Your first order of business is figuring out your priorities. So before you download a single checklist or spreadsheet, start here. Included in the getting started packet is:

Venn Diagram of Emotional Goals and Your Wedding Mission Statement: Most of the wedding industry wants you to start planning your wedding around details. The colors, the outfits, the decor. But you don’t process weddings visually; you process them emotionally. So first, figure out what your emotional priorities are and what you want your wedding to be about.

All the Wedding Things (Many of Which You Don’t Need): Starting a wedding at square one is overwhelming. What do you want? What don’t you want? So we’ve made a freeform list to give you ideas of some of the common elements in weddings. Circle what you really care about, cross out what you don’t, and add anything that’s missing.

Wedding Planning Priorities: After looking over the previous (overly long) list, try to pick out which three things matter most to you personally, and then discuss your joint priorities for the wedding.

Extra Credit (Bringing In the Family): Once you have figured out what your joint planning priorities are, it can save a lot of heartache to ask involved family members the same questions. If the one thing your dad really wants is chicken at dinner, and your mom desperately wants the family pastor to perform the service, it’s helpful to know that from the start.

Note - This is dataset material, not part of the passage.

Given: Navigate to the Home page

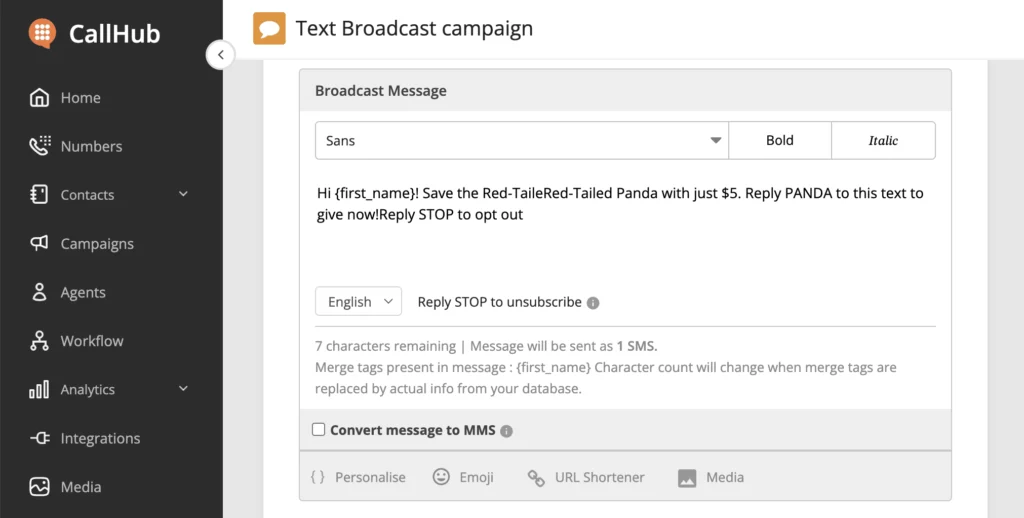Looking at the screenshot, I should coord(80,98).
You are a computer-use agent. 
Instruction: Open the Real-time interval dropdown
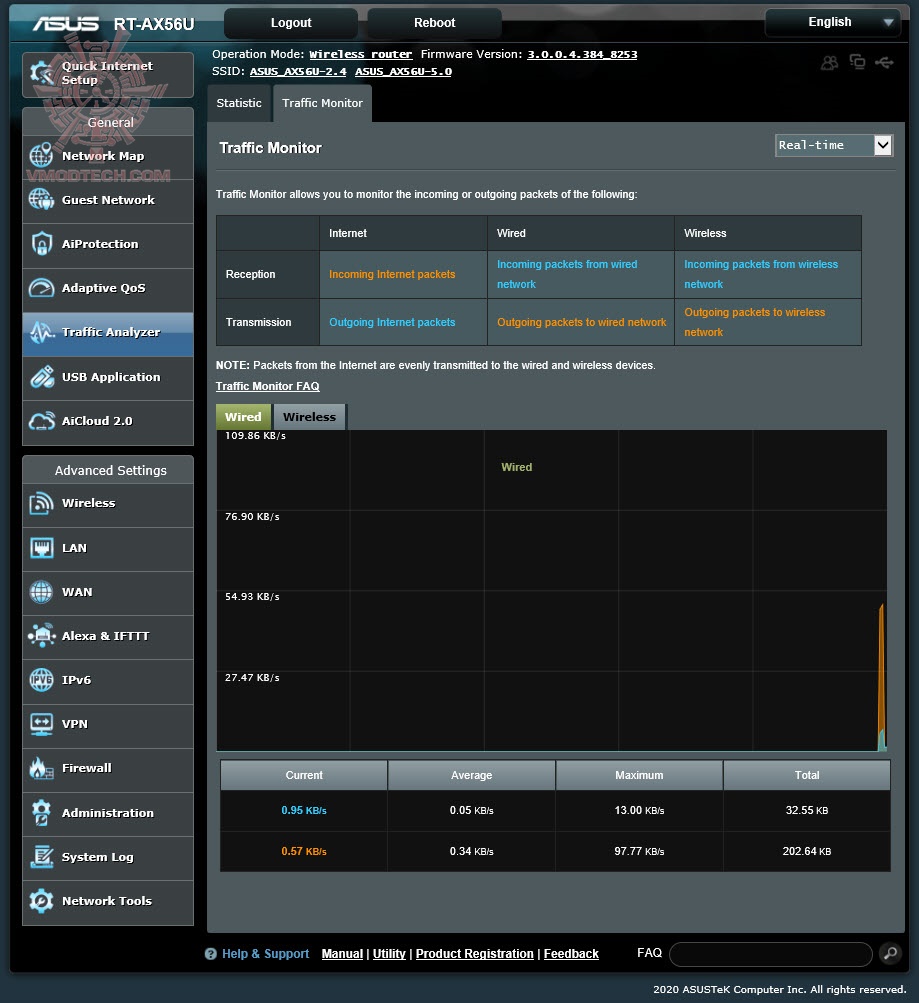[x=833, y=145]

Your dad might not get poultry and your mom might not get religion, but if you don’t know what people care about, you’ll end up in a tangled confusion of assumptions and obligations, without the tools you need to have clear conversations and make good compromises.

Putting It In Order: Once you’ve cobbled together a rough idea of your goals, you need a basic plan of attack. I struggled to come up with a wedding planning checklist for this book because, well, most wedding planning checklists are insane. I have one that runs a cool six pages, with everything from booking your pre-wedding spray tan (what?) to buying stamps for your wedding invitations (something that, trust me, you’ll remember to do sooner or later). So instead, this is a one-page general order of wedding planning operations (in an ideal world). We don’t live in an ideal world, so you won’t necessarily approach things exactly this way, and you might not be doing everything listed here. But this is a good guideline to stick on your fridge to turn to when you wonder, “Well… what next?”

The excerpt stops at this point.